Shared linking is the default when cmake is invoked with
-DBUILD_STATIC=Off or the variable is not set.
When clang has been built with the cmake setting
CLANG_LINK_CLANG_DYLIB=On, the default is to link against the dynamic library
libclang-cpp and also to not bundle clang's header files.
This bundling can be controlled by setting the cmake variable
CLANG_HEADERS_BUNDLED to On or Off instead of its default detect.

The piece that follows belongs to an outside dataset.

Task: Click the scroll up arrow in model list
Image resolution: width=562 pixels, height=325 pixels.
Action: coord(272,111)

On means that the headers are always bundled in ESBMC's executables, and
Off never bundles the headers, but hard-codes their path. Not bundling headers
when linking shared against a system installation of clang speeds up ESBMC's
translation of source files by avoiding the creation of a temporary directory
and extracting the bundled headers to it. As is common with runtime dependencies
on shared libraries, when clang is updated to a new version, ESBMC will need
to be recompiled.
It is advised to keep the default setting detect for CLANG_HEADERS_BUNDLED,
which decides to bundle headers only when linking statically against clang.
CHERI clang is used as frontend by CHERI-enabled ESBMC. Since CHERI support is available only for a few platforms, verifying CHERI-C programs that use header files from the C standard library will require a setup of a C standard library for one of these platforms.

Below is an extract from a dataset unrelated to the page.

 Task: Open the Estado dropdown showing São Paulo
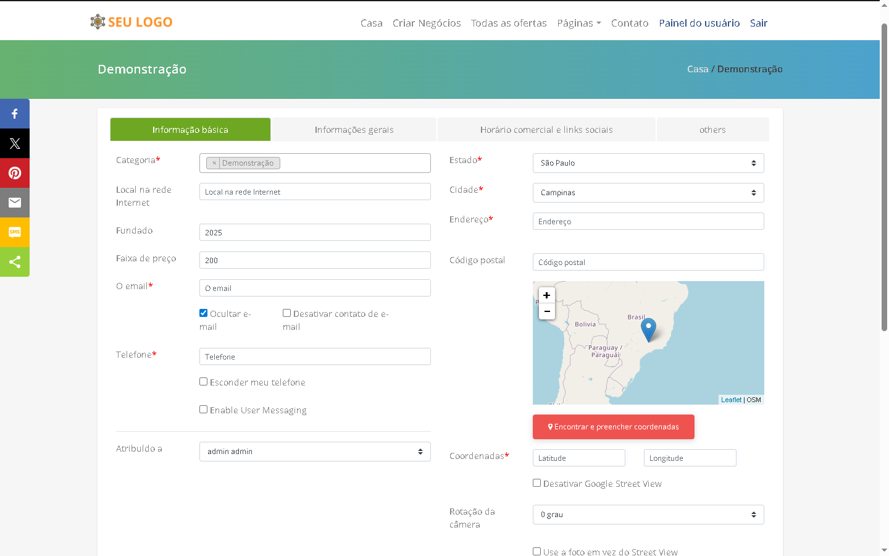[x=648, y=163]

To obtain and install a CHERI sysroot, the cheribuild tool is the recommended way:
cheribuild.py cheribsd-riscv64-purecap disk-image-riscv64-purecap -d
Once the build completed, you'll find cheri directory in your HOME directory.
CHERI-enabled ESBMC defaults to the platform mips64-unknown-freebsd and expects the corresponding sysroot, the default of which can be configured by passing the CMake flags
-DESBMC_CHERI_HYBRID_SYSROOT=<path> -DESBMC_CHERI_PURECAP_SYSROOT=<path>
e.g. the 'path' should point to $HOME/cheri/output/rootfs-riscv64-purecap. As for the rootfs-riscv64-purecap part, you may want to use a diffrent directory if you used a different variant in the cheribuild.py command above.